Gaza: Deportees of Church of Nativity Go on Solidarity Hunger Strike

Church of the Nativity in Bethlehem. (Photo: Noor Abu Ghaniah, PC)

Palestinians who were deported to the besieged Gaza Strip following the deadly Israeli siege of the Nativity Church in Bethlehem in 2002 said they would “undertake a one-day hunger strike in solidarity with hundreds of Palestinian who are on the 23rd day of a mass hunger strike in Israeli prisons,” Maan News Agency reported.

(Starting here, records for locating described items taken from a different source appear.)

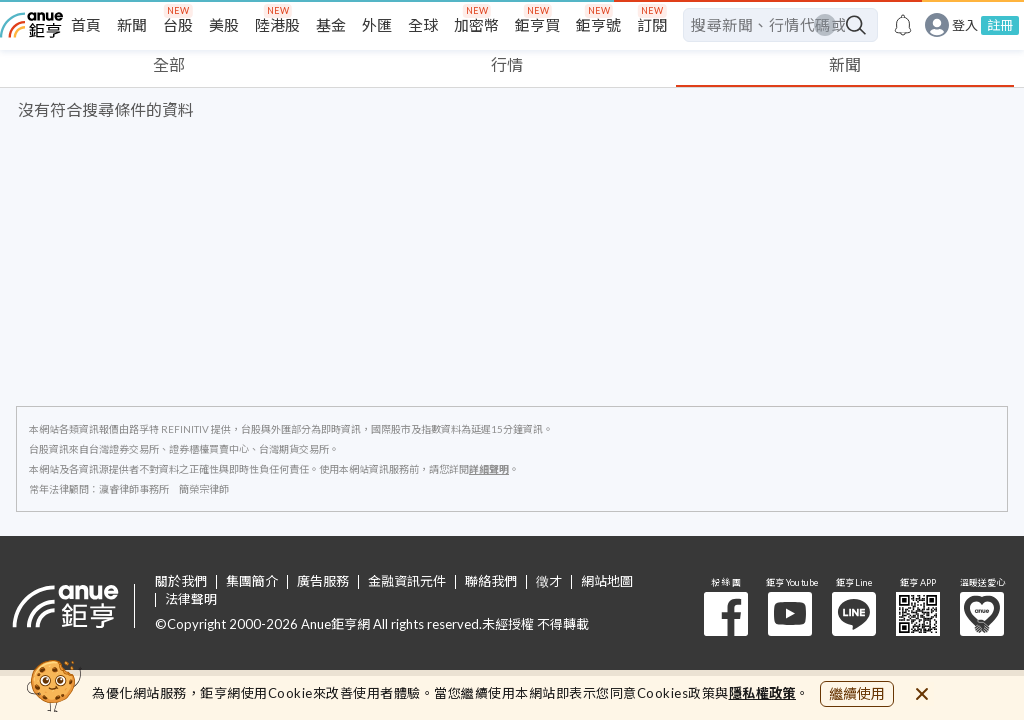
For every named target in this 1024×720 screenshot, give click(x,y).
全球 (423, 25)
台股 (178, 25)
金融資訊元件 (407, 581)
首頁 (86, 25)
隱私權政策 (763, 693)
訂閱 (652, 25)
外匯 (377, 25)
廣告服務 (323, 581)
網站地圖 (607, 581)
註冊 (1000, 25)
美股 (224, 25)
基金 (331, 25)
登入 (965, 25)
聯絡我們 (491, 581)
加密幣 (476, 25)
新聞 (132, 25)
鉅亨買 (537, 25)
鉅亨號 (598, 25)
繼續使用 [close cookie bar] (857, 693)
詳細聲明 (489, 469)
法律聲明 (191, 599)
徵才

Fahmi Kanaan, one of the deportees, said in a statement “that they, along with their family members still residing in Bethlehem, would launch the strike on Wednesday, May 10, which coincides with the 15th anniversary of their exile.”

Kanaan said that Nativity Church deportees in both the Gaza Strip and in European countries, as well as their families, have been supporting the hunger strikers and their demands since the beginning of the mass hunger strike on April 17.

 

“We were also prisoners in Israeli jails and know well the suffering our heroic prisoners are facing,” he added, affirming that the deportees would not give up on their “national duty” to support political prisoners.

PizzaHut International have apologized following a Facebook post by PizzaHut Israel, which mocked Palestinian hunger strikers, which have resulted in calls to boycott the company for its post. Palestinian prisoners have launched a hunger strike on April 17 to demand improvement of living conditions, family visits and access to education and medical care.